Maka Abipun ikut bapak itu ke rumahnya untuk membersihkan taman. Menjelang Maghrib pekerjaan itu selesai. Bapak itu memberikan uang cukup banyak, Mi. Lima puluh ribu! Nah, sebelum pergi, Abi melihat bapak itu meringis memegangi punggungnya. Rupanya bapak itu mengalami sakit punggung. Abi tawarkan kepadanya untuk diurut.”

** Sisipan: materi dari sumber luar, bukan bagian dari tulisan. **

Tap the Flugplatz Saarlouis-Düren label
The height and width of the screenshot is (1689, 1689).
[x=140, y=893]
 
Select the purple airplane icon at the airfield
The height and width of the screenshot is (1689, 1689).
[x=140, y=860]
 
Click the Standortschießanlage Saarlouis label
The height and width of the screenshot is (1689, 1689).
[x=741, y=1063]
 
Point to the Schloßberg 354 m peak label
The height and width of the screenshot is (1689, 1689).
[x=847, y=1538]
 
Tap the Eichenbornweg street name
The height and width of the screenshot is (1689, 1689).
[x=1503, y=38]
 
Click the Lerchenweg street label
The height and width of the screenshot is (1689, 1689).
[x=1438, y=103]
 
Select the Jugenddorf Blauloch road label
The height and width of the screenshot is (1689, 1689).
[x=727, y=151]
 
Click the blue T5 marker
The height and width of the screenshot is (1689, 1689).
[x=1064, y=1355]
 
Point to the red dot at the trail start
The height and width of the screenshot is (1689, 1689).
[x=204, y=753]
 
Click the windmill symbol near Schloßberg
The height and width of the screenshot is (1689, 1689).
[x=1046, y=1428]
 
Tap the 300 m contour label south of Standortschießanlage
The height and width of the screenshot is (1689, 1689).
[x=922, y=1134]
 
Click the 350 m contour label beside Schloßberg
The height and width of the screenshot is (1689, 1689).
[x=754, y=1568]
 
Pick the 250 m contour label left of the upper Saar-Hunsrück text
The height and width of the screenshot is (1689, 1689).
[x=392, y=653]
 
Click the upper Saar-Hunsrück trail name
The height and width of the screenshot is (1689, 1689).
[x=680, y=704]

“Memangnya Abi bisa ngurut?” Aku menyela dengan sebuah pertanyaan.

“Ya itulah salah satu kemahiran Abi yang agak ajaib. Sebenarnya Abi tidak pernah belajar mengurut. Tapi Ibu bilang urutan Abi enak dan menyehatkan. Maka banyak juga dikampung orang yang minta diurut sama Abi. Nah, Umi rupanya urutan Abi juga mengena ke urat bapak ini. Dia merasa enak dan lega setelah diurut sama Abi. Umi tahu apa yang terjadi? Subhanallah, dia mengeluarkan lagi uang lima puluh ribu!”
Aku memandang mata Mas Darman dengan penuh haru. Kulihat ada secercah harapan pada bola matanya. Kami berdua berpelukan bahagia sambil terus menggumamkan pujian kepada Allah.

“Ya Allah betapa besar syukur kami kepadaMu. Engkau bawa kami ke puncak cobaan, agar dapat lebih mensyukuri sedikit rezki yang Engkau teteskan hari ini. Kami sangat memahami ya Allah, bahwa Engkau masih tetap sayang kepada kami.”

Semoga rintihan doa kami berdua dapat terus mi’raj menembus langit menuju pangkuan Ilahi, dan tidak lagi terbenam dalam deru hujan yang kembali turun dengan derasnya.